Stored entries
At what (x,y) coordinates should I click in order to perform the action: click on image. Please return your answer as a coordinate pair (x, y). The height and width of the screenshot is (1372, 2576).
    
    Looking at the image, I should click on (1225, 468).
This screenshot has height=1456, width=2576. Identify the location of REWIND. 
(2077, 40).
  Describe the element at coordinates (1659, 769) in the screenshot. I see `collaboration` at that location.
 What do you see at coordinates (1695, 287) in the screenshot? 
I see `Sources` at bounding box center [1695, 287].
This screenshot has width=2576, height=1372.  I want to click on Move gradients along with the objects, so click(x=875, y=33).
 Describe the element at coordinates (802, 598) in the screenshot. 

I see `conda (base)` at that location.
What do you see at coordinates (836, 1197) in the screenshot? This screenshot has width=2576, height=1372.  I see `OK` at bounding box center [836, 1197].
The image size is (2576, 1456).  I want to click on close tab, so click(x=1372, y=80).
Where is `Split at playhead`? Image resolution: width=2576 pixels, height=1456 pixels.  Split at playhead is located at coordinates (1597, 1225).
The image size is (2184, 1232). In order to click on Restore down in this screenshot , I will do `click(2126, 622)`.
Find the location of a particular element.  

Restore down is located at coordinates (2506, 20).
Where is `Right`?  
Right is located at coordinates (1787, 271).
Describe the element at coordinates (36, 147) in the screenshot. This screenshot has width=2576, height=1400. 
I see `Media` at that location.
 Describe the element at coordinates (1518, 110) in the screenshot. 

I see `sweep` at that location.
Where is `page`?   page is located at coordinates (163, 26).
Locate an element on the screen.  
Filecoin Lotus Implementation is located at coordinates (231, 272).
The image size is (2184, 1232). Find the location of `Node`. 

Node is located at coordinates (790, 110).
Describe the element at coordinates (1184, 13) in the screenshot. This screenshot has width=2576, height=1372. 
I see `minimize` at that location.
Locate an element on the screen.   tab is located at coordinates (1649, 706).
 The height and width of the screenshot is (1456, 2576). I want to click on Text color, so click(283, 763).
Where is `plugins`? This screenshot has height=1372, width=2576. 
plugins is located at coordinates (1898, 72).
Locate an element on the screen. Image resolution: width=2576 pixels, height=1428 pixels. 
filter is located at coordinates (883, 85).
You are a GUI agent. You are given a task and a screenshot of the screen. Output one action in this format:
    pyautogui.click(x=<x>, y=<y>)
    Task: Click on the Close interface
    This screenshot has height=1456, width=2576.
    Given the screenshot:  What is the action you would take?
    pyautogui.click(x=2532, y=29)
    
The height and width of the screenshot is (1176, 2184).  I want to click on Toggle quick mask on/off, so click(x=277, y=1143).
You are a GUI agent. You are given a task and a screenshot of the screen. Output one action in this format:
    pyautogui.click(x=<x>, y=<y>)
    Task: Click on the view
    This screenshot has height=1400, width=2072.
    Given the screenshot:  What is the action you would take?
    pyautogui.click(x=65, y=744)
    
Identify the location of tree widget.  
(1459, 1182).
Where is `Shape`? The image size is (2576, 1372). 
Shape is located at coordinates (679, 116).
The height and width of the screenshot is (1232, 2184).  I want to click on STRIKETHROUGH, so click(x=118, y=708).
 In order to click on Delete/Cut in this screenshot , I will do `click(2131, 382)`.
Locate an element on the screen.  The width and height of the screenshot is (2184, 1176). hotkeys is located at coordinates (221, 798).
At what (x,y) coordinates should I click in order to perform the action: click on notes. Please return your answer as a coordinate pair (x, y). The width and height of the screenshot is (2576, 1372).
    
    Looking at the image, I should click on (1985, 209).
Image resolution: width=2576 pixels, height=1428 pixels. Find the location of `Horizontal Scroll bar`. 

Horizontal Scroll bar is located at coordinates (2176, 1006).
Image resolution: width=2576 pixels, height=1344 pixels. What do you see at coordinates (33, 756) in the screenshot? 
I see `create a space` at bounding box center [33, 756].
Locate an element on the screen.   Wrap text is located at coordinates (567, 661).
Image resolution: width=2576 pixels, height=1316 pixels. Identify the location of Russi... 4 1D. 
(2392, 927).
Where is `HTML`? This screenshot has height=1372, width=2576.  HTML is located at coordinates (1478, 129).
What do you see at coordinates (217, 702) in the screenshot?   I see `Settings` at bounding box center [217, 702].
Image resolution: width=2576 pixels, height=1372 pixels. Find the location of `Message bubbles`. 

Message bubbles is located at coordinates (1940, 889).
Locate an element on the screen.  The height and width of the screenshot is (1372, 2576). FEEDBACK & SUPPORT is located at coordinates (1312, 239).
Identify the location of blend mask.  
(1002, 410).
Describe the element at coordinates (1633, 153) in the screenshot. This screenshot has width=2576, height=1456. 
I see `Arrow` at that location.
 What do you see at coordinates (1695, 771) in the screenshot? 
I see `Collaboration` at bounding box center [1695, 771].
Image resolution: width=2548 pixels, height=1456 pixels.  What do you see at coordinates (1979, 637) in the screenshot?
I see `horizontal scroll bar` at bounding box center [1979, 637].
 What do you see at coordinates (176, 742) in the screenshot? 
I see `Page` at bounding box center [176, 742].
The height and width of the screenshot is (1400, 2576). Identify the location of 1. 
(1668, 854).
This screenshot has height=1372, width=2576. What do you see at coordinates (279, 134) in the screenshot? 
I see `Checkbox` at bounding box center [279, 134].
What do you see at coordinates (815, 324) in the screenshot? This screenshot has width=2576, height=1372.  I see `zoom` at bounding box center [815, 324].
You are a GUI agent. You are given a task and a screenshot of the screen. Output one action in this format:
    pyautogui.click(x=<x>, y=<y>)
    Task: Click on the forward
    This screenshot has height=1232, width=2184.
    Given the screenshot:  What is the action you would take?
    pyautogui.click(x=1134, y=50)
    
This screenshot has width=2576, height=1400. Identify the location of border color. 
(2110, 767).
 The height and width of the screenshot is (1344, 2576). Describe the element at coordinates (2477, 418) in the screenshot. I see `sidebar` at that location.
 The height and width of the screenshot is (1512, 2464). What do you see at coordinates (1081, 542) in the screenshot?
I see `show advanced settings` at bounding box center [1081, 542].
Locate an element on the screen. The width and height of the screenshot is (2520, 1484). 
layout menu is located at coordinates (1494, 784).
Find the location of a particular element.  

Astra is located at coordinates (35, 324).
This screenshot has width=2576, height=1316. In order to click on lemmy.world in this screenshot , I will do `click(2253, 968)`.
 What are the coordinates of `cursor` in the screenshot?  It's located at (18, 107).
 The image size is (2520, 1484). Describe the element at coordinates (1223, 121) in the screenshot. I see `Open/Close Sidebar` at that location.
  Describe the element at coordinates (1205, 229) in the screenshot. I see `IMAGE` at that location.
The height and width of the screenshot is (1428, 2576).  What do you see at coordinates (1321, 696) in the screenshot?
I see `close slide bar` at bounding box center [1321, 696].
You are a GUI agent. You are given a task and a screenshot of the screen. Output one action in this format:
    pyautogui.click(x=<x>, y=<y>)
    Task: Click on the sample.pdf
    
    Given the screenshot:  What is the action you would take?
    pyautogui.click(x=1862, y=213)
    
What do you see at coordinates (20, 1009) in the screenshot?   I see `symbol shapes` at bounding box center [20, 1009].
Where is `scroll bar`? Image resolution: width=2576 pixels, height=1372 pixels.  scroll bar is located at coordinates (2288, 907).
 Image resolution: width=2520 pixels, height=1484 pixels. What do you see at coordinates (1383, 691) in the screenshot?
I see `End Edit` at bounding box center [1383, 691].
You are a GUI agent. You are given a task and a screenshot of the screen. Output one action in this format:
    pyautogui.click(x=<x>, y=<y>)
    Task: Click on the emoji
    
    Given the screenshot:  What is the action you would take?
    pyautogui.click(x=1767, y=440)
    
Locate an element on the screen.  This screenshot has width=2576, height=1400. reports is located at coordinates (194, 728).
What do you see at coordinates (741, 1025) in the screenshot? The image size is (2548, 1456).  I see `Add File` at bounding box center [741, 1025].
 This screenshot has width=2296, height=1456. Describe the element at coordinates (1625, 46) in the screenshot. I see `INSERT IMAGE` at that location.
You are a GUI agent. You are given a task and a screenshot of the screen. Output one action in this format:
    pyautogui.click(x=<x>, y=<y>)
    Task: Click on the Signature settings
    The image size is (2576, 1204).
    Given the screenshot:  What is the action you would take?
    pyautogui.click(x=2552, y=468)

[OBJECTIVE]
Rewrite the listing from the line with "The height and width of the screenshot is (1176, 2184)." to the line with "center [33, 756].", putting "Screen resolution" in place of "Image resolution" and keeping everything else unchanged.

[THE OUTPUT]
The height and width of the screenshot is (1176, 2184).  I want to click on Toggle quick mask on/off, so click(x=277, y=1143).
You are a GUI agent. You are given a task and a screenshot of the screen. Output one action in this format:
    pyautogui.click(x=<x>, y=<y>)
    Task: Click on the view
    This screenshot has height=1400, width=2072.
    Given the screenshot:  What is the action you would take?
    pyautogui.click(x=65, y=744)
    
Identify the location of tree widget.  
(1459, 1182).
Where is `Shape`? The image size is (2576, 1372). 
Shape is located at coordinates (679, 116).
The height and width of the screenshot is (1232, 2184).  I want to click on STRIKETHROUGH, so click(x=118, y=708).
 In order to click on Delete/Cut in this screenshot , I will do `click(2131, 382)`.
Locate an element on the screen.  The width and height of the screenshot is (2184, 1176). hotkeys is located at coordinates (221, 798).
At what (x,y) coordinates should I click in order to perform the action: click on notes. Please return your answer as a coordinate pair (x, y). The width and height of the screenshot is (2576, 1372).
    
    Looking at the image, I should click on (1985, 209).
Screen resolution: width=2576 pixels, height=1428 pixels. Find the location of `Horizontal Scroll bar`. 

Horizontal Scroll bar is located at coordinates (2176, 1006).
Screen resolution: width=2576 pixels, height=1344 pixels. What do you see at coordinates (33, 756) in the screenshot? 
I see `create a space` at bounding box center [33, 756].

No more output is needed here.